«Нашим детям нужен не диплом, а интерес и компетенции». Главные тренды в образовании будущего
В какой момент у детей в школе пропадает мотивация?
— Международные исследования, например PIRLS, показывают, что у нас правда хорошо получается в начальной школе. И на уровне 10 лет, четвертого класса, наши ребята показывают сравнимые хорошие результаты с ведущими системами образования.
Как только мы смотрим исследование PISA по 15-летним детям, мы проваливаемся абсолютно, особенно в отношении мотивации. С одной стороны, мы понимаем, что есть логика развития и ведущей деятельности, и понятно, что становятся интересны менее учителя и родители, и более те, кто сидит рядом.
Но точно дело не в этом. Мне кажется, что они не могут найти ответ, как то, что они учат, относится к реальной жизни. Они точно хотят спросить: «А как это применять? Что с этим делать? И почему точно 18 стихотворений нужно учить?»

================================

Что сделать:
Какое исследование, судя по тексту об образовании будущего, проводится среди 15-летних детей?

Данные ниже:
================================

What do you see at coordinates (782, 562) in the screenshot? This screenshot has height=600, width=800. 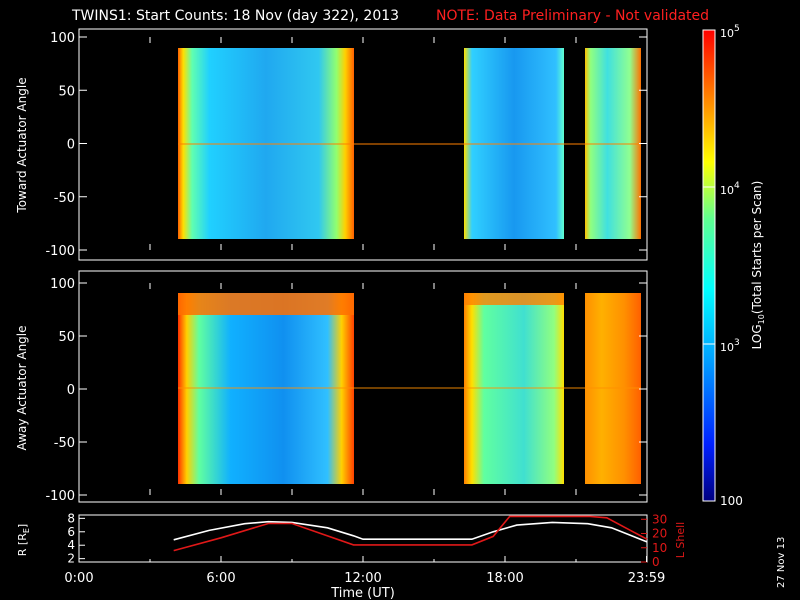 I see `date-stamp: 27 Nov 13` at bounding box center [782, 562].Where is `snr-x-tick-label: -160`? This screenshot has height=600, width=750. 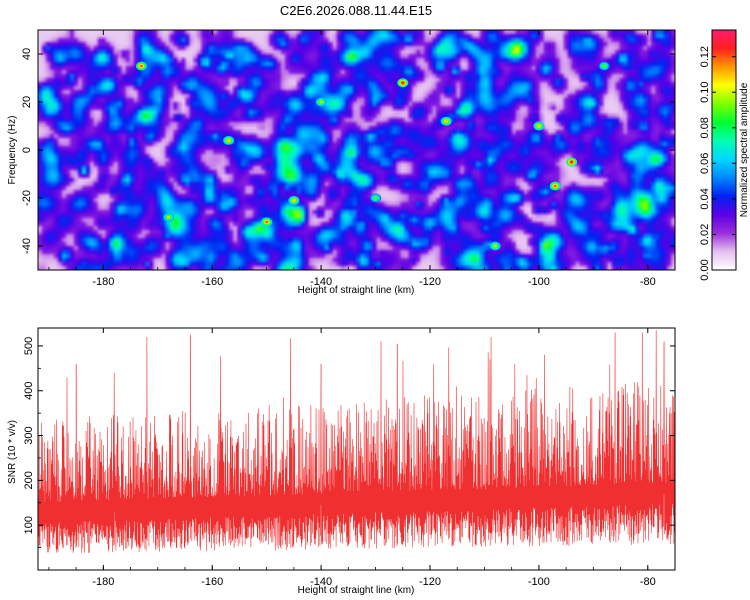
snr-x-tick-label: -160 is located at coordinates (212, 582).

================================

Ответ на задание:
Исследование PISA.